$ course --description [+][-]

This workshop guides humanities scholars through the emerging landscape of agentic coding—building functional tools and applications through collaboration with AI, rather than writing code from scratch. We begin with Claude Artifacts for rapid prototyping and Claude Code Web for browser-based development, then transition to the Claude Code CLI for the remainder of the week. Participants will work through Simon Willison’s agentic engineering framework, learn to build and share reusable skills using the Superpowers methodology, integrate external tools via the Model Context Protocol (MCP), and deploy smaller open-source models from Hugging Face for specialized tasks like transcription. The final deliverable is a working tool with either a local model or MCP integration relevant to participants’ own research and teaching.
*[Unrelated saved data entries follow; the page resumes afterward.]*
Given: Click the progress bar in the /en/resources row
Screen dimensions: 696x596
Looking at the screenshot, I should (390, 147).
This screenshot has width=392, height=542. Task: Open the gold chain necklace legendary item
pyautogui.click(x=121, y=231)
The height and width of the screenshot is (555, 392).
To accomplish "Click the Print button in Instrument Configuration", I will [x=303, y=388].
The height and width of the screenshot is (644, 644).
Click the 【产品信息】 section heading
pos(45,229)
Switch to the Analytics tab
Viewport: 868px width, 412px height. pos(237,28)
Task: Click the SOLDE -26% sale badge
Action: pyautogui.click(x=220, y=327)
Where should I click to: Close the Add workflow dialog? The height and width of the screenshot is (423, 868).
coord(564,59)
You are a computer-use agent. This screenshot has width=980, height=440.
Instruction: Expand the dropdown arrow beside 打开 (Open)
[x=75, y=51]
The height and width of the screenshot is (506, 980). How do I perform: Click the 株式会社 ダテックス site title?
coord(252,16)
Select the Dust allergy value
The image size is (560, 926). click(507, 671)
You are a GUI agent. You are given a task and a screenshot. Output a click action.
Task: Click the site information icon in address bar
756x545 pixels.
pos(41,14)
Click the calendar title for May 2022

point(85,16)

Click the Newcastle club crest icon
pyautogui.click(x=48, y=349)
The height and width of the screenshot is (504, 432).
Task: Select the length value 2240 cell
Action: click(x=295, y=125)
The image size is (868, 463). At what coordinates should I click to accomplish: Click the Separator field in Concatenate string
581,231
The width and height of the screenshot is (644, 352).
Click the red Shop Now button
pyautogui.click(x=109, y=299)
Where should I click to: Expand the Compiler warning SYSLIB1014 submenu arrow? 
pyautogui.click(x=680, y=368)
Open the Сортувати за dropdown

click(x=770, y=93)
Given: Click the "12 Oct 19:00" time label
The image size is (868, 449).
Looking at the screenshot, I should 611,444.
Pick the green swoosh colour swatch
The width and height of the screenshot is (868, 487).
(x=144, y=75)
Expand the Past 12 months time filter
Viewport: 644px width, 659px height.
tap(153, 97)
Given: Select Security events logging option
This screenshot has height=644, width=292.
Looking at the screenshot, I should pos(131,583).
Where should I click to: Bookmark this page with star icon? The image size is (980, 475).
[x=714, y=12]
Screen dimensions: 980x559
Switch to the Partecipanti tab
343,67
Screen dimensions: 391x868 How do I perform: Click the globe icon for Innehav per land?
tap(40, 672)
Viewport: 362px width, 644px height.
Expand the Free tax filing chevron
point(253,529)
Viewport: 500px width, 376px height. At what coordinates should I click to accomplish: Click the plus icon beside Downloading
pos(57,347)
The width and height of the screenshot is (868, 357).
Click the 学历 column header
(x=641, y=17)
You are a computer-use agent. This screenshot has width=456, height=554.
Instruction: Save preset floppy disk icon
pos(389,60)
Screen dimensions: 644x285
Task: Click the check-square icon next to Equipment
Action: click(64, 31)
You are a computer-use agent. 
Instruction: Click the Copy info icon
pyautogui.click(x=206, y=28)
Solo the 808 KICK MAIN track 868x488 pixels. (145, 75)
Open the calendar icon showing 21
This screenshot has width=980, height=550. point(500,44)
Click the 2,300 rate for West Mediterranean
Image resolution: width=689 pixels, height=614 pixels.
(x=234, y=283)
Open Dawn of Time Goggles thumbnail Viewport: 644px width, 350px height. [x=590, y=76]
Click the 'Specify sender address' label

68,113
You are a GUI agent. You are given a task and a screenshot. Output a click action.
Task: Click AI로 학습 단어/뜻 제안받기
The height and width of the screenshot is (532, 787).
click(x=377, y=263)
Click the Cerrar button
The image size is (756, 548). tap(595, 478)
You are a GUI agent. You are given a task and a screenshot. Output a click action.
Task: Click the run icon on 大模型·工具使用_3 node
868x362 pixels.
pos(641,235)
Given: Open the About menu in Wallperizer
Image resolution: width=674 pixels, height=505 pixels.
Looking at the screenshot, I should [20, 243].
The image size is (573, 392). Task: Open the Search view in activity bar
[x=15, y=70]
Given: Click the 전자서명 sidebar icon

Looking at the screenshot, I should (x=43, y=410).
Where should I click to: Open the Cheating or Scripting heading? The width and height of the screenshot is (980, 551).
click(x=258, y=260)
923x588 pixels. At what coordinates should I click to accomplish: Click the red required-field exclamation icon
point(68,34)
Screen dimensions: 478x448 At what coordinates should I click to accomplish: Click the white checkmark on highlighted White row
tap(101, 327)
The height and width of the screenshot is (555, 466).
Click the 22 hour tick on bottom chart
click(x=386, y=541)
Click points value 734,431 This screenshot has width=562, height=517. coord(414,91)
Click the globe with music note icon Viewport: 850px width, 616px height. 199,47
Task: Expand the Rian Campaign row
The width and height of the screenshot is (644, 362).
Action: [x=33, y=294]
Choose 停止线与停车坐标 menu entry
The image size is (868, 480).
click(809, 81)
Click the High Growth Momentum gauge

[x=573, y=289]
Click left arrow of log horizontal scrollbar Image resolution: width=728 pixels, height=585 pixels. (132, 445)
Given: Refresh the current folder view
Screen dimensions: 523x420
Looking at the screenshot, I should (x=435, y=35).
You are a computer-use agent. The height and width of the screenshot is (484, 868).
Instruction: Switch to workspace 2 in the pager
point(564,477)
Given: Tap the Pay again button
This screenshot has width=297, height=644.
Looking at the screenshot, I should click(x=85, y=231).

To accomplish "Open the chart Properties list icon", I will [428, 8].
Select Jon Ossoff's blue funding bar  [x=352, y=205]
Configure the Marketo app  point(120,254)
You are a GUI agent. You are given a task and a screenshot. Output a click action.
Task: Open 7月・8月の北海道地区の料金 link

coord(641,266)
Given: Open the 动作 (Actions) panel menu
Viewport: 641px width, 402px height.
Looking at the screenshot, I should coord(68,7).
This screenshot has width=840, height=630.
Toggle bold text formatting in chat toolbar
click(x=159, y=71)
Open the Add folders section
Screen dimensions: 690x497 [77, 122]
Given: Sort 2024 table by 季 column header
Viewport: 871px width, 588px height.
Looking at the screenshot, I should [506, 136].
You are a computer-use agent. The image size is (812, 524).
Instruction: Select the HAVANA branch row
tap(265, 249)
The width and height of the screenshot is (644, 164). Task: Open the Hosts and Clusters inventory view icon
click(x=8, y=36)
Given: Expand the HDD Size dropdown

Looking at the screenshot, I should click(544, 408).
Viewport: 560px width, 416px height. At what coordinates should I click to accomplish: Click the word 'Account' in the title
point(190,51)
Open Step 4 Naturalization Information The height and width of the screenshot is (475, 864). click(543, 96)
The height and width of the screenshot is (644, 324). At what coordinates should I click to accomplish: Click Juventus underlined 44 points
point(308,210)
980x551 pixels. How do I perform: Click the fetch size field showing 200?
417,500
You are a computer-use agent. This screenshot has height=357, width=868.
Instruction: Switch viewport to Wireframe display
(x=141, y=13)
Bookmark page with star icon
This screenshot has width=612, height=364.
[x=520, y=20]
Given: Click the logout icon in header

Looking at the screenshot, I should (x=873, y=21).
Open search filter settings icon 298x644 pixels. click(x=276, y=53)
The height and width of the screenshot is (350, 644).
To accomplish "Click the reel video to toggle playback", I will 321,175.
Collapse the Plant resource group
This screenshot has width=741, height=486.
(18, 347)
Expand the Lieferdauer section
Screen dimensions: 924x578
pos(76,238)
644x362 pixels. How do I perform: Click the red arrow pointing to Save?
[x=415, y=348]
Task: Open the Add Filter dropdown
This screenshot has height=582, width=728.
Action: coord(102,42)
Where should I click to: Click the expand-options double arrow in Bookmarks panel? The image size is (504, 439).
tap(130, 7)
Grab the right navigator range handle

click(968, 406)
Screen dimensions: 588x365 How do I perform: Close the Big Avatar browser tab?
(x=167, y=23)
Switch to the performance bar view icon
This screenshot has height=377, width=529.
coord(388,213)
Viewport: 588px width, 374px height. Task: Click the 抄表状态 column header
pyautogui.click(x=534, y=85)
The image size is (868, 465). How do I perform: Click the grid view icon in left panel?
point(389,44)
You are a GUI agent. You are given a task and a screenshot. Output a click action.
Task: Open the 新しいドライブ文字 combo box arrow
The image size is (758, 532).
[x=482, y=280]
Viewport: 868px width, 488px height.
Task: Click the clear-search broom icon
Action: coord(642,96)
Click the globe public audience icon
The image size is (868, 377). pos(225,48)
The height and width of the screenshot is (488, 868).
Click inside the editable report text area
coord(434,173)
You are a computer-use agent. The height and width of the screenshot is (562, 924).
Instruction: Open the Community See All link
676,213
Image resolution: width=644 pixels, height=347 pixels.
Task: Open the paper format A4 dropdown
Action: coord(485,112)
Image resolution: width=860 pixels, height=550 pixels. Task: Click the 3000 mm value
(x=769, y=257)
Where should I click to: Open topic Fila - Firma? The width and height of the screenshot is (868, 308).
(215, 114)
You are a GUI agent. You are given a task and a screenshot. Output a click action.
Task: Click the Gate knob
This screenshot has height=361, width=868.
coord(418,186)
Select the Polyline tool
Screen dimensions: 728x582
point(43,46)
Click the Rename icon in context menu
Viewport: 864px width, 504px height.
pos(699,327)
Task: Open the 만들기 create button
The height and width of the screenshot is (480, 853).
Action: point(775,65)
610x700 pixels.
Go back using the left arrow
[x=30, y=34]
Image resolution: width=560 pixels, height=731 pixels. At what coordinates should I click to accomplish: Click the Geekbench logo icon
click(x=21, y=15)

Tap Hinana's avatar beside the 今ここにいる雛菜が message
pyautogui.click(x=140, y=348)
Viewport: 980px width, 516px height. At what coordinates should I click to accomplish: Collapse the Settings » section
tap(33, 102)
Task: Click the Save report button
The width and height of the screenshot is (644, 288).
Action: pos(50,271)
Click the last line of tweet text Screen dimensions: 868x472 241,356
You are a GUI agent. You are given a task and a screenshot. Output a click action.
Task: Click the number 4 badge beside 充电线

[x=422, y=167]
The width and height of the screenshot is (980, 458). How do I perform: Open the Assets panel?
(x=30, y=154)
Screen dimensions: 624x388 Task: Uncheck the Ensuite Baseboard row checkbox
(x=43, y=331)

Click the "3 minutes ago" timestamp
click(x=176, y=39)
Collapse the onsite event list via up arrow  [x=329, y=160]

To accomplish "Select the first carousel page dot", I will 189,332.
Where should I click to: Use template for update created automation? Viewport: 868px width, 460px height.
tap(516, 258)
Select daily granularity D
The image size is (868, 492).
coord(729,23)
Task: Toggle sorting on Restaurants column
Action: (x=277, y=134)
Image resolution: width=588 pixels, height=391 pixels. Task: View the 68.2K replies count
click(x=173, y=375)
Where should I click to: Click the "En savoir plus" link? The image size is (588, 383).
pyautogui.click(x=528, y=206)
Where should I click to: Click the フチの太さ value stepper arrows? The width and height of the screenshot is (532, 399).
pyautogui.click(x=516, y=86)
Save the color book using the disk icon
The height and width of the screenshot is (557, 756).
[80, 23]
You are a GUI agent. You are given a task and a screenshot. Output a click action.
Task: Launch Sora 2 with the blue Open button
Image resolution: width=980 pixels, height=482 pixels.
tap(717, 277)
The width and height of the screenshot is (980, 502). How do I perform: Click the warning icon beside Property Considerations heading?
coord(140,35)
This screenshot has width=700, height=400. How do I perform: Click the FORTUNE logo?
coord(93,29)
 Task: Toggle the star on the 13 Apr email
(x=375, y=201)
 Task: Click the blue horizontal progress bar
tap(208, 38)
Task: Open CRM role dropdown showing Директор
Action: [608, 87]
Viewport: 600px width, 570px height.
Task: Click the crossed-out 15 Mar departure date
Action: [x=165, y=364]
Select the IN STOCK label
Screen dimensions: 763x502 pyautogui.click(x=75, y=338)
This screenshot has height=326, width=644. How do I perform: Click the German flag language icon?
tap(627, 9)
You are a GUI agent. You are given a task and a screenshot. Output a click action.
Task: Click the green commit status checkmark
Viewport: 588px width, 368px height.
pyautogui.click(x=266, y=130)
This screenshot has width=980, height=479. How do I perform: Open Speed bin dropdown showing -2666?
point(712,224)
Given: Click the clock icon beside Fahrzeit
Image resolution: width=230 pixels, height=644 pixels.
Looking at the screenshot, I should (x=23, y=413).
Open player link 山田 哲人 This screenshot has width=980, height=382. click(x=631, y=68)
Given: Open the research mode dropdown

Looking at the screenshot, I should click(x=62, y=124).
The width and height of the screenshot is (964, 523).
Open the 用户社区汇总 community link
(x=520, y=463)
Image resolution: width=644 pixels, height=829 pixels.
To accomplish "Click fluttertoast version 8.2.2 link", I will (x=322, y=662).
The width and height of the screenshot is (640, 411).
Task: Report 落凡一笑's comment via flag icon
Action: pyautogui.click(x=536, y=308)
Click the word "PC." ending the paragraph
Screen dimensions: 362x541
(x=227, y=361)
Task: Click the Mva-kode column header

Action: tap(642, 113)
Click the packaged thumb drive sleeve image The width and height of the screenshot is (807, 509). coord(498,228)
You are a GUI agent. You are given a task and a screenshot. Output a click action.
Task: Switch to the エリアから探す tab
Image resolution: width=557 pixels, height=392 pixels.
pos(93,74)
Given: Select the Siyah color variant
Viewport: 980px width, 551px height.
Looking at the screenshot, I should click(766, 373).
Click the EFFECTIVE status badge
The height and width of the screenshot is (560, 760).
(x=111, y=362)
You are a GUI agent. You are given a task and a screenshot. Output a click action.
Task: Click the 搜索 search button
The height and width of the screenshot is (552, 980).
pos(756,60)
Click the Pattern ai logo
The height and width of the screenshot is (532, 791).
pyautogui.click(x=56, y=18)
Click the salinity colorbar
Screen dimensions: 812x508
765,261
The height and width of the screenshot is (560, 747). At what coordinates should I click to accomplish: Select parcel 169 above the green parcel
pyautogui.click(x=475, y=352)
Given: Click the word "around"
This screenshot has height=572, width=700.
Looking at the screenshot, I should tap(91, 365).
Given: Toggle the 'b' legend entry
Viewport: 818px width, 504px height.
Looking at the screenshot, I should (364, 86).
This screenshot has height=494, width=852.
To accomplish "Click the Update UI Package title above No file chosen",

No prior programming experience is required—but bring curiosity, a laptop with admin access, and a willingness to think critically about what it means to build with AI.

$ course --prerequisites [+][-]
  • Claude Pro subscription — Required for full access to Artifacts, Code Web, and Claude Code CLI. Sign up at claude.ai.
  • GitHub account — Use a .edu email if possible for GitHub Education benefits. Create one at github.com.
  • Visual Studio Code — Install from code.visualstudio.com.
  • Git — Install from git-scm.com. Required for version control in agentic workflows.
  • GitHub Desktop (optional) — A visual Git client if you prefer not to use the command line. Install from desktop.github.com.
  • Claude Code CLI — We will walk through installation on Day 2, but you can get started early by following the setup guide.
  • Ollama — For running local models. Install from ollama.com. We will configure it on Day 2, but having it installed in advance saves time.
  • Administrative laptop access — You will need to install software during the workshop.
$ course --readings [+][-]

Complete these before the first session. They provide the conceptual framework we’ll build on all week.

$ day-1 --am [+][-]

Session 1: Positioning and Prototyping with Artifacts

Readings:

Topics:

  • Welcome and introductions: who’s in the room, what do you want to build?
  • The agentic coding spectrum: vibe coding → distant coding → agentic engineering
  • Willison’s framework: what changes when code is cheap to write?
  • Hands-on: Claude Artifacts for rapid prototyping — building a text analysis tool, a quiz, or a timeline in the browser without leaving the chat
  • Discussion: what can Artifacts do, and where do they hit a wall?

Exercise: Build a small interactive artifact relevant to your research or teaching. Share it with the group. We’ll revisit this project on Day 5.

$ day-1 --pm [+][-]

Session 2: Claude Code Web — Beyond the Chat Window

Readings:

Topics:

  • From Artifacts to Code Web: when you need files, persistence, and real deployment
  • Working in Code Web: projects, file management, GitHub integration
  • Demo: building a multi-page GitHub Pages site from a research project
  • Discussion: the spectrum from chat to code — when do you need each tool?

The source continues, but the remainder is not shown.